(Stored data entries)
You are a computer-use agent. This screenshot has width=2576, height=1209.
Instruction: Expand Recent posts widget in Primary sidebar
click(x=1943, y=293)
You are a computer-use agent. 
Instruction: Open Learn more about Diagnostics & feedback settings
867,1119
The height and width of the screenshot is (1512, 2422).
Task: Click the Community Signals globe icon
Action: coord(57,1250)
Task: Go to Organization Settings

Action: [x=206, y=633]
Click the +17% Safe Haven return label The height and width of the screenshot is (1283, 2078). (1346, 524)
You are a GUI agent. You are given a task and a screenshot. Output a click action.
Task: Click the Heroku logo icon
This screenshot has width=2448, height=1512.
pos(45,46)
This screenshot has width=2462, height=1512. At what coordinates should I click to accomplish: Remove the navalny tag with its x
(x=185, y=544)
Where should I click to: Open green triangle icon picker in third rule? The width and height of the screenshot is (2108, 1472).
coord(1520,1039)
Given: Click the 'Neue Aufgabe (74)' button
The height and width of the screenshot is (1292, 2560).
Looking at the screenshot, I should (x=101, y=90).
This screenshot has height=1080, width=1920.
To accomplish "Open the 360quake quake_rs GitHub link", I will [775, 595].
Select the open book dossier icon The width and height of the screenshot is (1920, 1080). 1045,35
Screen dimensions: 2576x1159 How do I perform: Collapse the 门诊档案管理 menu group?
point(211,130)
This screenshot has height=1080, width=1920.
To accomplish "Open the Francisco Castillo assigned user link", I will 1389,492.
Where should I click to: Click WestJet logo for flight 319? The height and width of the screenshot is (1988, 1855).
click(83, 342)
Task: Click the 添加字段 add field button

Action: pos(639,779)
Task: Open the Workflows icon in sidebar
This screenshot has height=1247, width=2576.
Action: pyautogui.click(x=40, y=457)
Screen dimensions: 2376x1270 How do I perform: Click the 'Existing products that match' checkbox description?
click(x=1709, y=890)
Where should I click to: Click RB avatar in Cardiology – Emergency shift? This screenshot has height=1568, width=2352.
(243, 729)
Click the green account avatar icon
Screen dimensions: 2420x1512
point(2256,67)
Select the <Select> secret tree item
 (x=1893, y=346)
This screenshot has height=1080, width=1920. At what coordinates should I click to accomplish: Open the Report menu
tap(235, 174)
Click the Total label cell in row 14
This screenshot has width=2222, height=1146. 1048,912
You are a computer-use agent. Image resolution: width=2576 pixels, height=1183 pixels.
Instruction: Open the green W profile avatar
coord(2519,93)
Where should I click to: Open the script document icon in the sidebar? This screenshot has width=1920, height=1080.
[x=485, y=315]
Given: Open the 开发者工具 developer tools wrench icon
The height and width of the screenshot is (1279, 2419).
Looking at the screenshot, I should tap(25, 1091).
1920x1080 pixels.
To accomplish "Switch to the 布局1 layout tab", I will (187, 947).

## TASK INSTRUCTIONS
Pull out all lines in the data above that include "agent".

## TASK OUTPUT
You are a computer-use agent. This screenshot has width=2576, height=1209.
You are a computer-use agent. 
You are a GUI agent. You are given a task and a screenshot. Output a click action.
You are a computer-use agent. Image resolution: width=2576 pixels, height=1183 pixels.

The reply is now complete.